§ **GOAL OF THE EXERCISE**: When the line containing "Task: Click the gray dialog header bar" is found in the data below, give it again along with every later line, exactly; drop the pictures.

§ **DATA**:
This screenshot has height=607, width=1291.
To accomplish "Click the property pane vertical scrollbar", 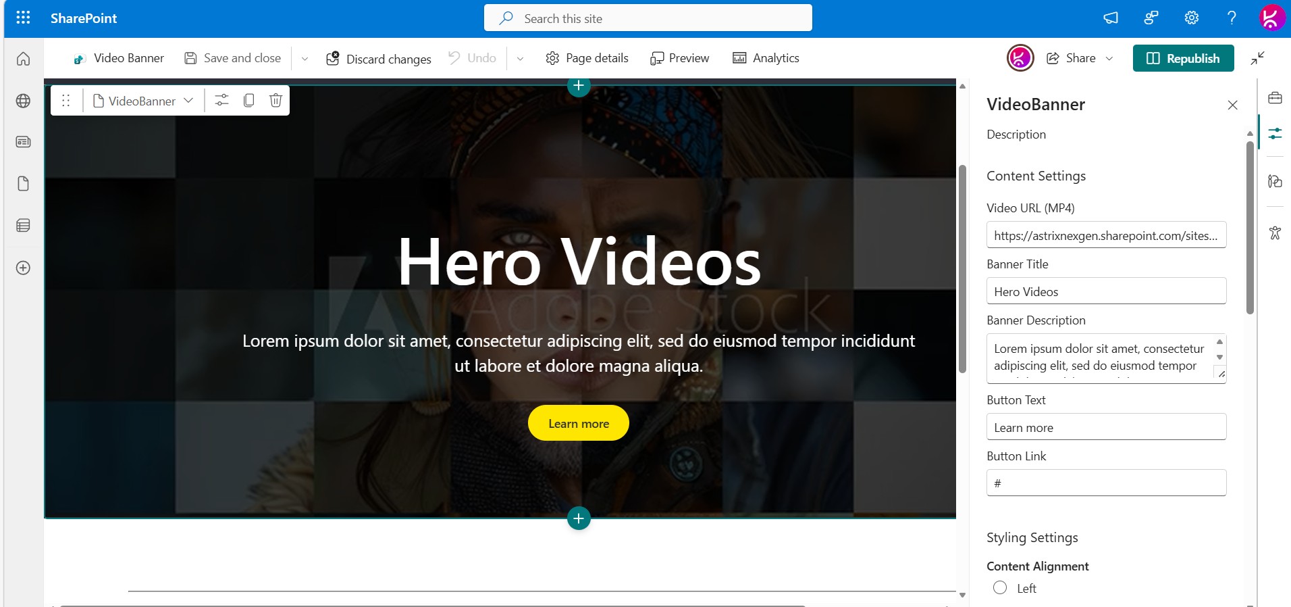I will click(1250, 228).
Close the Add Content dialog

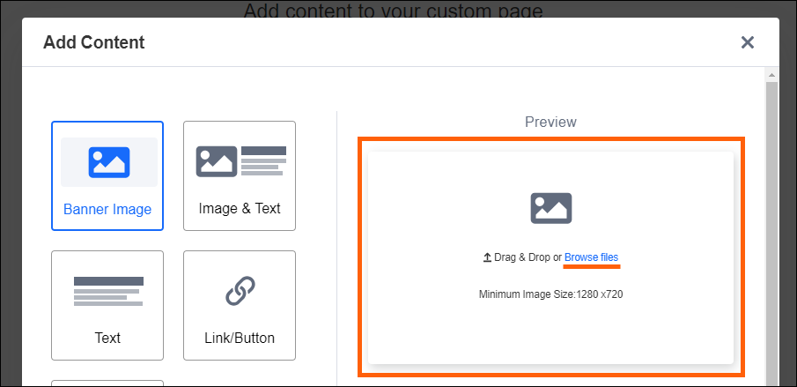tap(748, 42)
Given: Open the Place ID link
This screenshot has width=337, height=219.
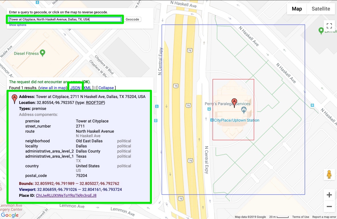Looking at the screenshot, I should point(66,195).
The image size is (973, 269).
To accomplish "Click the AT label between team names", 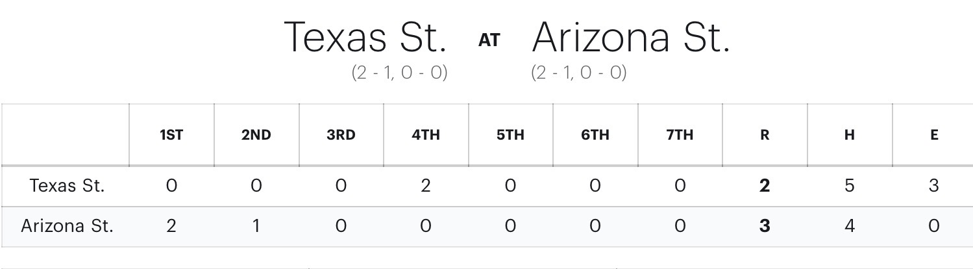I will (489, 40).
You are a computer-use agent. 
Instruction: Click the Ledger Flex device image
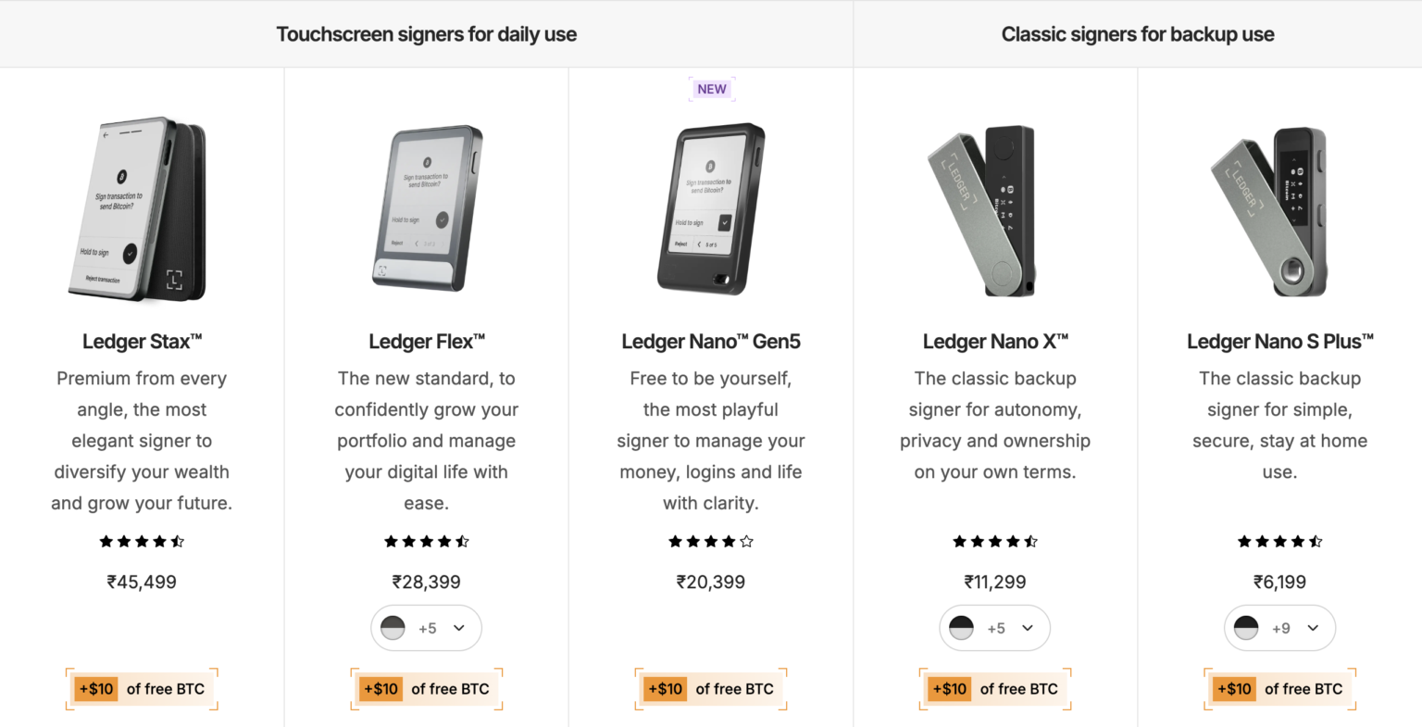pos(427,208)
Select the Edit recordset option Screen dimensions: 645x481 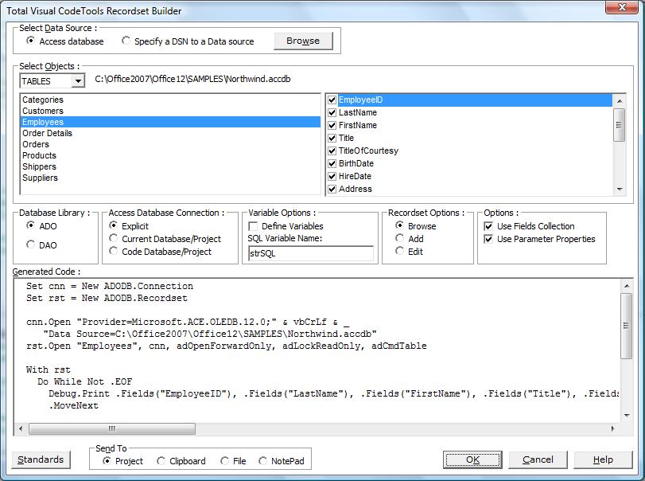click(x=400, y=252)
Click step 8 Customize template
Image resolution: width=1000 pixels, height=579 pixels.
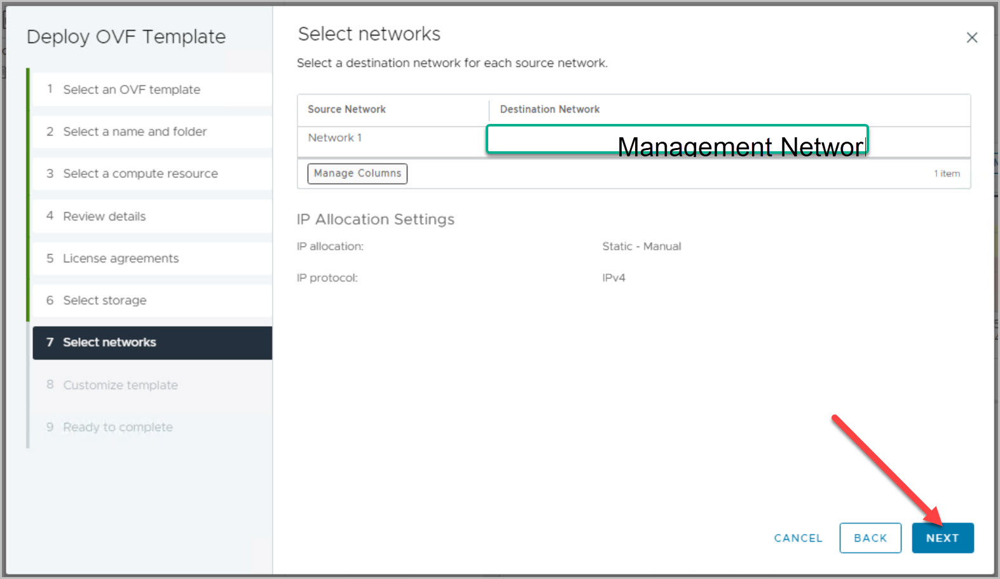(x=120, y=385)
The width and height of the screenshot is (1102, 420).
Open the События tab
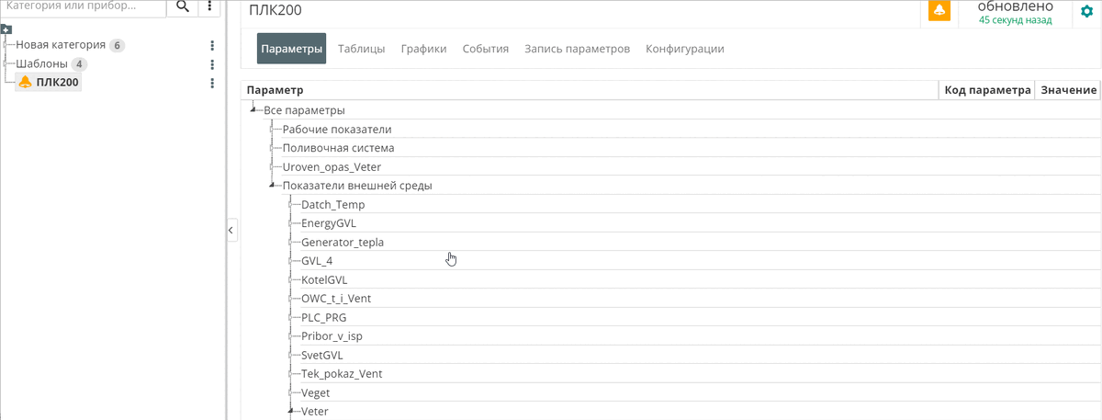coord(486,49)
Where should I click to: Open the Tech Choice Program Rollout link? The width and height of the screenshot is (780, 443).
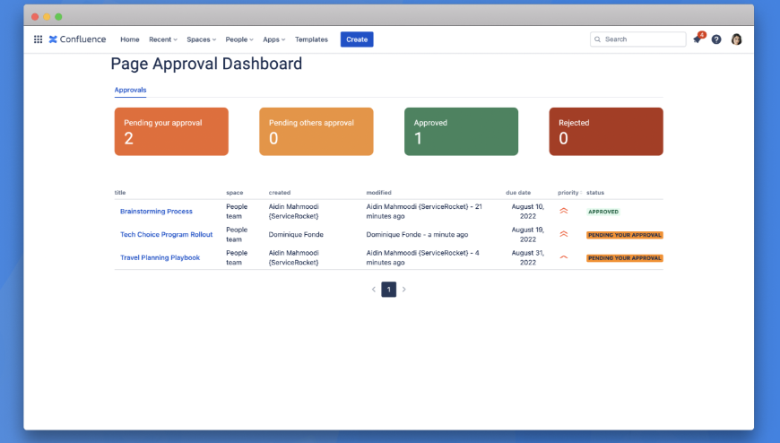167,235
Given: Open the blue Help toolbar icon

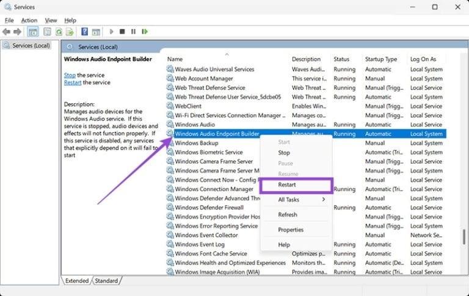Looking at the screenshot, I should coord(84,31).
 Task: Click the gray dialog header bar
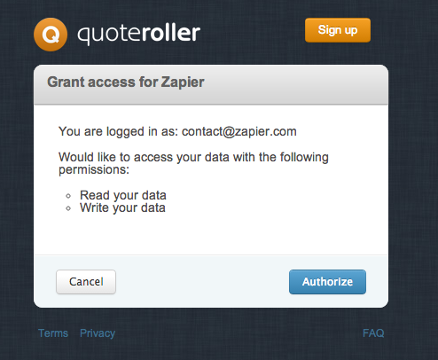click(211, 84)
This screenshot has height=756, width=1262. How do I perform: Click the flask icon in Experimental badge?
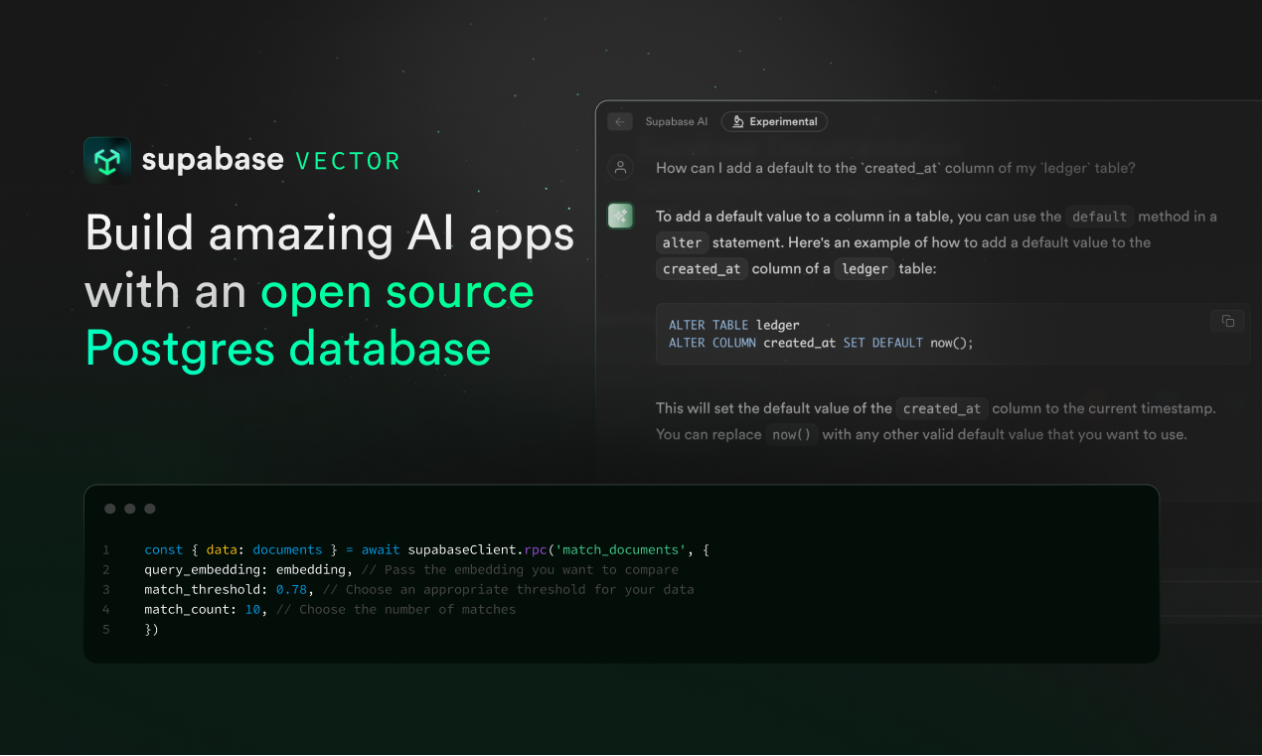point(737,122)
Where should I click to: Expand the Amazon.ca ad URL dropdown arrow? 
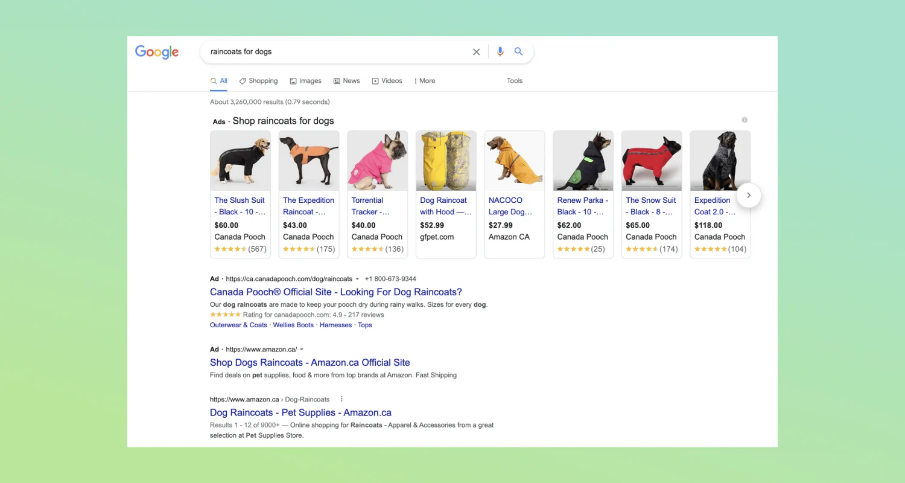(301, 349)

§ **YOUR SOLUTION**:
 Task: Click the gray dialog header bar
click(211, 84)
This screenshot has height=756, width=1262. How do I perform: Click the flask icon in Experimental badge?
point(737,122)
Where should I click to: Expand the Amazon.ca ad URL dropdown arrow? 
(301, 349)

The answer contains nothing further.